- Consigna: Según la nota sobre las mujeres desplazadas de San Juan Copala, ¿en qué mes y año fueron desalojados los habitantes?

Mujeres indígenas desplazadas del desaparecido municipio autónomo de San Juan Copala demandaron al Estado mexicano cumplir la recomendación de la Comisión Interamericana de Derechos Humanos (CIDH) y disponer su retorno a la comunidad, ante el incremento de la violencia en la zona triqui.
En conferencia de prensa, la vocera Reyna Martínez Flores dijo que un gran número de habitantes fueron desalojados en septiembre del 2010 por grupos paramilitares auspiciados por los gobiernos federal y estatal de esa época.
“Hubo graves violaciones a los derechos humanos de un pueblo”, apuntó.
A pesar de esto, expuso que el gobierno estatal ha sido omiso y cómplice, porque no ha castigado con cárcel a los responsables materiales e intelectuales de la violencia.
“El gobierno se ha hecho ciego, sordo y mudo”, asentó.
Además, subrayó que un grupo de los desplazados asentados en Tierra Blanca, Copala, han sufrido agresiones de hombres armados en días recientes.
“No tenemos mayores datos por estar aquí, pero familiares y amigos nos han comentado que ha habido ataques, donde ya ha habido muertos y lo peor de todo, niños lesionados”, agregó.
Por eso, demandó al gobierno estatal su intervención inmediata para alcanzar la paz en la zona, porque existe el riesgo de un incremento de la violencia.
“Queremos también la intervención de organismos de derechos humanos a nivel nacional e internacional para detener la violencia”, añadió.
Martínez Flores dijo que los desplazados de San Juan Copala, establecidos en esta ciudad, no pueden prestar auxilio a quienes sufren violencia en Tierra Blanca, porque no existen condiciones para regresar.
“Desde que salimos en el gobierno de Ulises Ruiz, no hemos podido retornar”, terminó.

- Datos sin procesar:
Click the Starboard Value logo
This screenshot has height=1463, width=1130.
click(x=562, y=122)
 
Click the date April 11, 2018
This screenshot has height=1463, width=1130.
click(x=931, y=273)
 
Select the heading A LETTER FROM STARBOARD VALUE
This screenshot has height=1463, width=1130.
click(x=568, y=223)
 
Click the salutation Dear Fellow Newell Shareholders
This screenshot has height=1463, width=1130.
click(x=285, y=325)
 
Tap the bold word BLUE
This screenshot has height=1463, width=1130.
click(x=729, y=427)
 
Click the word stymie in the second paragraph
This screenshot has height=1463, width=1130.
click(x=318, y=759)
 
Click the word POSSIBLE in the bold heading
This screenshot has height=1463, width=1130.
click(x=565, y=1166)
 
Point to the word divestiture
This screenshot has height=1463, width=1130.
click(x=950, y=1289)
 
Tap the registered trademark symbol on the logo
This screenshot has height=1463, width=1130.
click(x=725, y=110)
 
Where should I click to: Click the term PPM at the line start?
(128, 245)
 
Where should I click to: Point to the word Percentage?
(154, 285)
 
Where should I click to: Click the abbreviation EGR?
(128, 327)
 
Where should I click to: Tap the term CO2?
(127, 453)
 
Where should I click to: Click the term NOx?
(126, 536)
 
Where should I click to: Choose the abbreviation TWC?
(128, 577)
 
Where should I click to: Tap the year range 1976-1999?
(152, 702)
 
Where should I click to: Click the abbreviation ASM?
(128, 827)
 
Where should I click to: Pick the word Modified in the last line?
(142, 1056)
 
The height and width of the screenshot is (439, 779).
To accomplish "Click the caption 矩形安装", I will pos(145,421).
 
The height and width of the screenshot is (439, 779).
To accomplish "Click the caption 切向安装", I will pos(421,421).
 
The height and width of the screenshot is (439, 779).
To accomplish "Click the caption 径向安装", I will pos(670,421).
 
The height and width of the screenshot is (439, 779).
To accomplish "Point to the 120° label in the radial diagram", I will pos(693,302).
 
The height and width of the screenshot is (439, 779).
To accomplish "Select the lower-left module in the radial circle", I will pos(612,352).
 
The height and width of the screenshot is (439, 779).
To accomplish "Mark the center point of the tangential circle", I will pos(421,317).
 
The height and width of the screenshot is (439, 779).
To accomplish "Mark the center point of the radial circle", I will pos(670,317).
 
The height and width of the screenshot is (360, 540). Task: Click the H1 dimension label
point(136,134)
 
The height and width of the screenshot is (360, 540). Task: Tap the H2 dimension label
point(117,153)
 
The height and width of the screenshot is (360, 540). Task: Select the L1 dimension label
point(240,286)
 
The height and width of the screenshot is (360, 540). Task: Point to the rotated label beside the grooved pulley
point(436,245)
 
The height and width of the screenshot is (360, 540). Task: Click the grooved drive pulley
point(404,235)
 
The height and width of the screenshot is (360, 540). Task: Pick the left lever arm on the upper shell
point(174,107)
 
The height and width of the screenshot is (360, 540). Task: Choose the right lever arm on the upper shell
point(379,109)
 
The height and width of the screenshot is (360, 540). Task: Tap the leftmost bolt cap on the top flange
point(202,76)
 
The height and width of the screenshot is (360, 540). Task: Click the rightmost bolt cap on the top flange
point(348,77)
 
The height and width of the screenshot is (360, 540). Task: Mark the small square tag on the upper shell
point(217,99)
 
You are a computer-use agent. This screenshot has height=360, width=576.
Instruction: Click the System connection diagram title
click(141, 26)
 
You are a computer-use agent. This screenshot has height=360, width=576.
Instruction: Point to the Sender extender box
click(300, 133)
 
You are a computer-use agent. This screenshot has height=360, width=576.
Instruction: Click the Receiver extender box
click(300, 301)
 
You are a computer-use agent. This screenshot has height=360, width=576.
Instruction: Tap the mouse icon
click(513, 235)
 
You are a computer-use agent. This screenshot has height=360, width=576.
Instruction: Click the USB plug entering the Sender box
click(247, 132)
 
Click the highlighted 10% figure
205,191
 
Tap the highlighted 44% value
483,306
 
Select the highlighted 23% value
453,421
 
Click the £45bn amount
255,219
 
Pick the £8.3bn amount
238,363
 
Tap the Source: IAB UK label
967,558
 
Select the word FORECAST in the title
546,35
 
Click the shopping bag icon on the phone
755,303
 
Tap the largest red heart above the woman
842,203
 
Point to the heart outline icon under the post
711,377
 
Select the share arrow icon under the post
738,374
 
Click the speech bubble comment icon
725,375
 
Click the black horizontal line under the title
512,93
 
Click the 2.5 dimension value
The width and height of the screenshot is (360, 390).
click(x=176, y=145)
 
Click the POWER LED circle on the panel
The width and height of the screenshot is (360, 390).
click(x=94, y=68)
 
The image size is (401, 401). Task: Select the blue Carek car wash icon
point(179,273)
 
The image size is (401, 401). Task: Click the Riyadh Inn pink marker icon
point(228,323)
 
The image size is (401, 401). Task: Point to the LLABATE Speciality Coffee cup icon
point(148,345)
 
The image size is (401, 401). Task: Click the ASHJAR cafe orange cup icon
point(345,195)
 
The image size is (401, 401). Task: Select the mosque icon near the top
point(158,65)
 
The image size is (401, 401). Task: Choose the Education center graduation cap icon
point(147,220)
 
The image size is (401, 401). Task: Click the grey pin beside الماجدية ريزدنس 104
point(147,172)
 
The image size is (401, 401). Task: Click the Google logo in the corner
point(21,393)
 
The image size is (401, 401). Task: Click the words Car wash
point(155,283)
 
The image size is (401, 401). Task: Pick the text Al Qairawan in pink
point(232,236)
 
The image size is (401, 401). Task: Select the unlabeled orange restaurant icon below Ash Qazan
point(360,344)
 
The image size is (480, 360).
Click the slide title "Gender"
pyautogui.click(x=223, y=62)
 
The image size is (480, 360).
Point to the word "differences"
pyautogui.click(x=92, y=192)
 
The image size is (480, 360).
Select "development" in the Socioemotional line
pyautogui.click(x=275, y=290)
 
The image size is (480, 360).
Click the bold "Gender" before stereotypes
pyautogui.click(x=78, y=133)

- Resultado: En septiembre de 2010.